(Stored items)

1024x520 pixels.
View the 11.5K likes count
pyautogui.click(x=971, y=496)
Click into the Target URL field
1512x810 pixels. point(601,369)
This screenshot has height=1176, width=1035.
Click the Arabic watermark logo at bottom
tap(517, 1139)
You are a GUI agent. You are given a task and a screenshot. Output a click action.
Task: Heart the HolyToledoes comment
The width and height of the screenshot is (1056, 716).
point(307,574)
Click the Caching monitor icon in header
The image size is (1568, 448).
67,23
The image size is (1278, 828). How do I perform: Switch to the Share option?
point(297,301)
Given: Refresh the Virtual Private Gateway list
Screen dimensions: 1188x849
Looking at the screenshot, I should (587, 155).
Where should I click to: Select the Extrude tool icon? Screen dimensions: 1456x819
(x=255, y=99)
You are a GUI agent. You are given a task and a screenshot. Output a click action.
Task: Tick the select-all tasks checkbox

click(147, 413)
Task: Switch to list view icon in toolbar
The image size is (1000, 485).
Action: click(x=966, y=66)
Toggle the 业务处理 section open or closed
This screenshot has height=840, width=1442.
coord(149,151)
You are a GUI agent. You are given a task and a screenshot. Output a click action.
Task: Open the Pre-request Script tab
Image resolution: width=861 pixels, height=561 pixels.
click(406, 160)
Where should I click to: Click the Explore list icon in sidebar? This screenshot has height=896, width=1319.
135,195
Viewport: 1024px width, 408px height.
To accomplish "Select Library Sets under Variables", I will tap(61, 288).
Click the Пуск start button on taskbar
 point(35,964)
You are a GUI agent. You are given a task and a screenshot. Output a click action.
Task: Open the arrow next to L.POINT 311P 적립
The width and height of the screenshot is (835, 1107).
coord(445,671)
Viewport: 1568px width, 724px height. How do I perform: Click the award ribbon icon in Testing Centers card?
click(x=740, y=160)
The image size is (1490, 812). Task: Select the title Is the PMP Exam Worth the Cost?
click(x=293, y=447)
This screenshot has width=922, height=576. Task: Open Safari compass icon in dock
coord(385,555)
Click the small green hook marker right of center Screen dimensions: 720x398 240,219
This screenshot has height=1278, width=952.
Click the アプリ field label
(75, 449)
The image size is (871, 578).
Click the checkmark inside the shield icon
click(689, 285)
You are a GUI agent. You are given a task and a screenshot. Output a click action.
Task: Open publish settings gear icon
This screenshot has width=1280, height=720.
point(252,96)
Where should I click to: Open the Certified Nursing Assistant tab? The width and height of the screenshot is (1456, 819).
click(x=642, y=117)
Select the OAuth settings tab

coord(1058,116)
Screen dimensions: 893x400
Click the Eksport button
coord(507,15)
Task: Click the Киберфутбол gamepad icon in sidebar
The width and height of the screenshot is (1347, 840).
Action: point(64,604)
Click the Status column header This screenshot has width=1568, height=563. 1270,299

*JOB:*
Please arrange the stretch from the start of the lines above through the line containing "coord(149,151)" as a numbered list, leaving out blank lines.

*SOLUTION TO THIS EXERCISE:*
1. 1024x520 pixels.
2. View the 11.5K likes count
3. pyautogui.click(x=971, y=496)
4. Click into the Target URL field
5. 1512x810 pixels. point(601,369)
6. This screenshot has height=1176, width=1035.
7. Click the Arabic watermark logo at bottom
8. tap(517, 1139)
9. You are a GUI agent. You are given a task and a screenshot. Output a click action.
10. Task: Heart the HolyToledoes comment
11. The width and height of the screenshot is (1056, 716).
12. point(307,574)
13. Click the Caching monitor icon in header
14. The image size is (1568, 448).
15. 67,23
16. The image size is (1278, 828). How do I perform: Switch to the Share option?
17. point(297,301)
18. Given: Refresh the Virtual Private Gateway list
19. Screen dimensions: 1188x849
20. Looking at the screenshot, I should (587, 155).
21. Where should I click to: Select the Extrude tool icon? Screen dimensions: 1456x819
22. (x=255, y=99)
23. You are a GUI agent. You are given a task and a screenshot. Output a click action.
24. Task: Tick the select-all tasks checkbox
25. click(147, 413)
26. Task: Switch to list view icon in toolbar
27. The image size is (1000, 485).
28. Action: click(x=966, y=66)
29. Toggle the 业务处理 section open or closed
30. This screenshot has height=840, width=1442.
31. coord(149,151)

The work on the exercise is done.